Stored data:

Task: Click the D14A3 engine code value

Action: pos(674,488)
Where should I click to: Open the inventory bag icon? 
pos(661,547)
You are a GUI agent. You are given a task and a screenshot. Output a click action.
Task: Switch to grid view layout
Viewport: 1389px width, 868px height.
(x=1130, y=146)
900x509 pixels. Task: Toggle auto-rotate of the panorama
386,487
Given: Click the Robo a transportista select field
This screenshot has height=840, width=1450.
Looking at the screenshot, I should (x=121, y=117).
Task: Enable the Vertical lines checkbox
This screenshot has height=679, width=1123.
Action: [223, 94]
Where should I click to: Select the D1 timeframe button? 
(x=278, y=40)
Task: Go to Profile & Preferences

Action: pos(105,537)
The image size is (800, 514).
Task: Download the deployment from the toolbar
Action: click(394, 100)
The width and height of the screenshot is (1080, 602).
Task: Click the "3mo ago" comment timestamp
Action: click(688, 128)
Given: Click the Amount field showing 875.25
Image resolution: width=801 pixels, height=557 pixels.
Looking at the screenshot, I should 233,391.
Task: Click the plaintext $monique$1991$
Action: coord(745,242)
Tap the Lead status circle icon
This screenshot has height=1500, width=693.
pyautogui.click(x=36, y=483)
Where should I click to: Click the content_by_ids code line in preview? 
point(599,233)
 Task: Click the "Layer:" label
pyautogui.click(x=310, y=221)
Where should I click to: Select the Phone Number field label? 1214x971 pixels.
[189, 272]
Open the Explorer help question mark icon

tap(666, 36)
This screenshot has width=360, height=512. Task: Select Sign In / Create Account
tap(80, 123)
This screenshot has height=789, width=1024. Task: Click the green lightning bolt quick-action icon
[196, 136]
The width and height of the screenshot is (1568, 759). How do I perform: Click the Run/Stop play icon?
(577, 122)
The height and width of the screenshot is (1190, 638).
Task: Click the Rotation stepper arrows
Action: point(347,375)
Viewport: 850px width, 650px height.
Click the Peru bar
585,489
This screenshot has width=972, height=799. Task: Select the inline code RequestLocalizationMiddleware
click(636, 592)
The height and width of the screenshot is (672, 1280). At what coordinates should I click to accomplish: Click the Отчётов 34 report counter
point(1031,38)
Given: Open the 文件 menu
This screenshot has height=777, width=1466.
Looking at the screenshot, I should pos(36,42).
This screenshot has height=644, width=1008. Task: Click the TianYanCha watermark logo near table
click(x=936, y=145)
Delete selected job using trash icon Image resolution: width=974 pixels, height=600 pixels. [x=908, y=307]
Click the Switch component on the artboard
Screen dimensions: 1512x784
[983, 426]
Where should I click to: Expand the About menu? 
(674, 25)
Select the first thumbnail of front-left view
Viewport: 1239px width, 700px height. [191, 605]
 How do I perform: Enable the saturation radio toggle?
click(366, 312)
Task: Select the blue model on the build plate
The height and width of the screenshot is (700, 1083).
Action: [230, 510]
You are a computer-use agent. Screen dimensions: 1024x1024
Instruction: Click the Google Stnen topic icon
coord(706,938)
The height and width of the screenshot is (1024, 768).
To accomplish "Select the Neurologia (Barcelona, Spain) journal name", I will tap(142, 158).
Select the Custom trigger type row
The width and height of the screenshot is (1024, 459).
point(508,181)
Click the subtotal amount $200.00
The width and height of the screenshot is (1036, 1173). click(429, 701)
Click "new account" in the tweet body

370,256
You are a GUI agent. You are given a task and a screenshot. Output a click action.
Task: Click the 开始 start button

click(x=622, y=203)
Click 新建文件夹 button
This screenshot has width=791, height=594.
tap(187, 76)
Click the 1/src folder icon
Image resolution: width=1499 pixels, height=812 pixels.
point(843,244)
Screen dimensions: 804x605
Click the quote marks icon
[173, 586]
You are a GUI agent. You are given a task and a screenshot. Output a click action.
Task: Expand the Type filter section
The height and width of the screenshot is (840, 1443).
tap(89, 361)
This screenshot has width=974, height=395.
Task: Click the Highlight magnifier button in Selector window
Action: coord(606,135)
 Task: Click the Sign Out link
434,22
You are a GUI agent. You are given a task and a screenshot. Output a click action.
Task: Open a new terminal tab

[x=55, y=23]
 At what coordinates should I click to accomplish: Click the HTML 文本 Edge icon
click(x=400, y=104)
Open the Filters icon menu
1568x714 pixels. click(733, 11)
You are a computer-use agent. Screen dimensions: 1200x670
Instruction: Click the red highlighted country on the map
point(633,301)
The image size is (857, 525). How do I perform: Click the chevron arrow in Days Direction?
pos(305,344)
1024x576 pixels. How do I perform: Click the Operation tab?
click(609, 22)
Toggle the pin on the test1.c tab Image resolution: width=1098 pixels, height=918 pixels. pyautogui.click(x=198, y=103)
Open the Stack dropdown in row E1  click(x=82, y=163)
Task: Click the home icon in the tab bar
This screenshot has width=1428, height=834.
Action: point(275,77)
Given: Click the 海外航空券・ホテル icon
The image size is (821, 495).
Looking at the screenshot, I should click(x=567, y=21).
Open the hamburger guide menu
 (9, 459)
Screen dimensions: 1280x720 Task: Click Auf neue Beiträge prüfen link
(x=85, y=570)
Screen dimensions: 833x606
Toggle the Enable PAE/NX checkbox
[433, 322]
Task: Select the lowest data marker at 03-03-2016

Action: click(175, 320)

**PROBLEM TO WORK ON:** Each entry above has to be transcribed exactly as it appears.

**ANSWER BELOW:**
Task: Click the D14A3 engine code value

Action: pos(674,488)
Where should I click to: Open the inventory bag icon? 
pos(661,547)
You are a GUI agent. You are given a task and a screenshot. Output a click action.
Task: Switch to grid view layout
Viewport: 1389px width, 868px height.
(x=1130, y=146)
900x509 pixels. Task: Toggle auto-rotate of the panorama
386,487
Given: Click the Robo a transportista select field
This screenshot has height=840, width=1450.
Looking at the screenshot, I should (x=121, y=117).
Task: Enable the Vertical lines checkbox
This screenshot has height=679, width=1123.
Action: [223, 94]
Where should I click to: Select the D1 timeframe button? 
(x=278, y=40)
Task: Go to Profile & Preferences

Action: pos(105,537)
The image size is (800, 514).
Task: Download the deployment from the toolbar
Action: click(394, 100)
The width and height of the screenshot is (1080, 602).
Task: Click the "3mo ago" comment timestamp
Action: click(688, 128)
Given: Click the Amount field showing 875.25
Image resolution: width=801 pixels, height=557 pixels.
Looking at the screenshot, I should 233,391.
Task: Click the plaintext $monique$1991$
Action: coord(745,242)
Tap the Lead status circle icon
This screenshot has height=1500, width=693.
pyautogui.click(x=36, y=483)
Where should I click to: Click the content_by_ids code line in preview? 
point(599,233)
 Task: Click the "Layer:" label
pyautogui.click(x=310, y=221)
Where should I click to: Select the Phone Number field label? 1214x971 pixels.
[189, 272]
Open the Explorer help question mark icon

tap(666, 36)
This screenshot has width=360, height=512. Task: Select Sign In / Create Account
tap(80, 123)
This screenshot has height=789, width=1024. Task: Click the green lightning bolt quick-action icon
[196, 136]
The width and height of the screenshot is (1568, 759). How do I perform: Click the Run/Stop play icon?
(577, 122)
The height and width of the screenshot is (1190, 638).
Task: Click the Rotation stepper arrows
Action: point(347,375)
Viewport: 850px width, 650px height.
Click the Peru bar
585,489
This screenshot has width=972, height=799. Task: Select the inline code RequestLocalizationMiddleware
click(636, 592)
The height and width of the screenshot is (672, 1280). At what coordinates should I click to accomplish: Click the Отчётов 34 report counter
point(1031,38)
Given: Open the 文件 menu
This screenshot has height=777, width=1466.
Looking at the screenshot, I should pos(36,42).
This screenshot has height=644, width=1008. Task: Click the TianYanCha watermark logo near table
click(x=936, y=145)
Delete selected job using trash icon Image resolution: width=974 pixels, height=600 pixels. [x=908, y=307]
Click the Switch component on the artboard
Screen dimensions: 1512x784
[983, 426]
Where should I click to: Expand the About menu? 
(674, 25)
Select the first thumbnail of front-left view
Viewport: 1239px width, 700px height. [191, 605]
 How do I perform: Enable the saturation radio toggle?
click(366, 312)
Task: Select the blue model on the build plate
The height and width of the screenshot is (700, 1083).
Action: [230, 510]
You are a computer-use agent. Screen dimensions: 1024x1024
Instruction: Click the Google Stnen topic icon
coord(706,938)
The height and width of the screenshot is (1024, 768).
To accomplish "Select the Neurologia (Barcelona, Spain) journal name", I will tap(142, 158).
Select the Custom trigger type row
The width and height of the screenshot is (1024, 459).
point(508,181)
Click the subtotal amount $200.00
The width and height of the screenshot is (1036, 1173). click(429, 701)
Click "new account" in the tweet body

370,256
You are a GUI agent. You are given a task and a screenshot. Output a click action.
Task: Click the 开始 start button

click(x=622, y=203)
Click 新建文件夹 button
This screenshot has width=791, height=594.
tap(187, 76)
Click the 1/src folder icon
Image resolution: width=1499 pixels, height=812 pixels.
point(843,244)
Screen dimensions: 804x605
Click the quote marks icon
[173, 586]
You are a GUI agent. You are given a task and a screenshot. Output a click action.
Task: Expand the Type filter section
The height and width of the screenshot is (840, 1443).
tap(89, 361)
This screenshot has width=974, height=395.
Task: Click the Highlight magnifier button in Selector window
Action: coord(606,135)
 Task: Click the Sign Out link
434,22
You are a GUI agent. You are given a task and a screenshot. Output a click action.
Task: Open a new terminal tab

[x=55, y=23]
 At what coordinates should I click to accomplish: Click the HTML 文本 Edge icon
click(x=400, y=104)
Open the Filters icon menu
1568x714 pixels. click(733, 11)
You are a computer-use agent. Screen dimensions: 1200x670
Instruction: Click the red highlighted country on the map
point(633,301)
The image size is (857, 525). How do I perform: Click the chevron arrow in Days Direction?
pos(305,344)
1024x576 pixels. How do I perform: Click the Operation tab?
click(609, 22)
Toggle the pin on the test1.c tab Image resolution: width=1098 pixels, height=918 pixels. pyautogui.click(x=198, y=103)
Open the Stack dropdown in row E1  click(x=82, y=163)
Task: Click the home icon in the tab bar
This screenshot has width=1428, height=834.
Action: point(275,77)
Given: Click the 海外航空券・ホテル icon
The image size is (821, 495).
Looking at the screenshot, I should click(x=567, y=21).
Open the hamburger guide menu
 (9, 459)
Screen dimensions: 1280x720 Task: Click Auf neue Beiträge prüfen link
(x=85, y=570)
Screen dimensions: 833x606
Toggle the Enable PAE/NX checkbox
[433, 322]
Task: Select the lowest data marker at 03-03-2016

Action: click(175, 320)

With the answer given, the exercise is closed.